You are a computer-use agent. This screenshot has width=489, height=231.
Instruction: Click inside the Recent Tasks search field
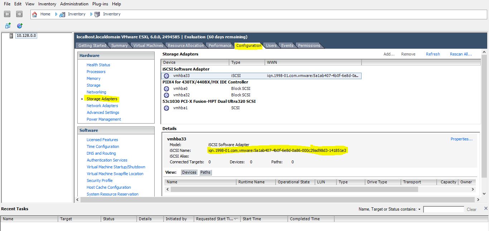click(x=444, y=209)
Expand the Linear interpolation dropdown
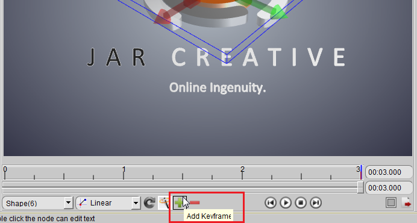Screen dimensions: 417x223 136,203
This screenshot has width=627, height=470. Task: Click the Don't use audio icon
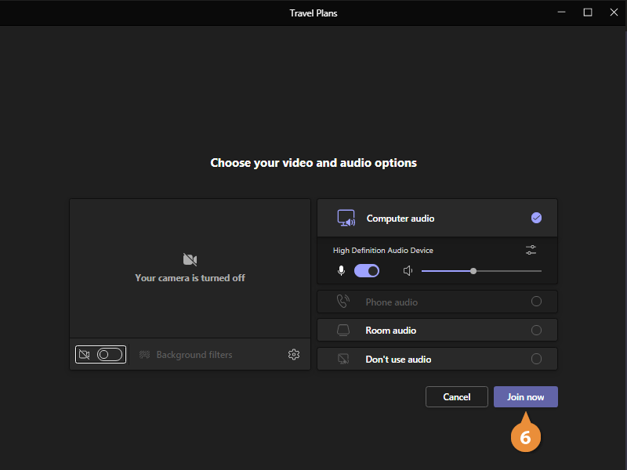click(343, 360)
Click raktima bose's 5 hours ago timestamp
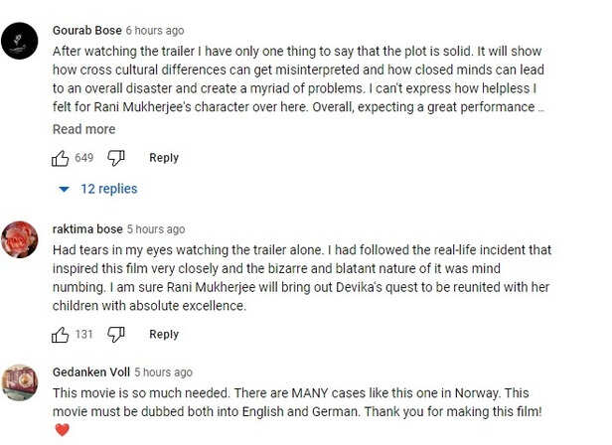 pos(156,229)
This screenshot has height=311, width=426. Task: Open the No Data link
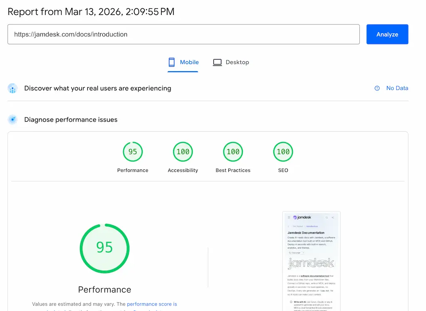click(x=397, y=88)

▸ Task brief
Output the listing above exactly, pictures omitted.

▸ Solution
You are a computer-use agent. This screenshot has width=489, height=231.
Instruction: Click inside the Recent Tasks search field
click(x=444, y=209)
Expand the Linear interpolation dropdown
Screen dimensions: 417x223 136,203
This screenshot has width=627, height=470. Task: Click the Don't use audio icon
click(343, 360)
Click raktima bose's 5 hours ago timestamp
 pos(156,229)
This screenshot has height=311, width=426. Task: Open the No Data link
click(x=397, y=88)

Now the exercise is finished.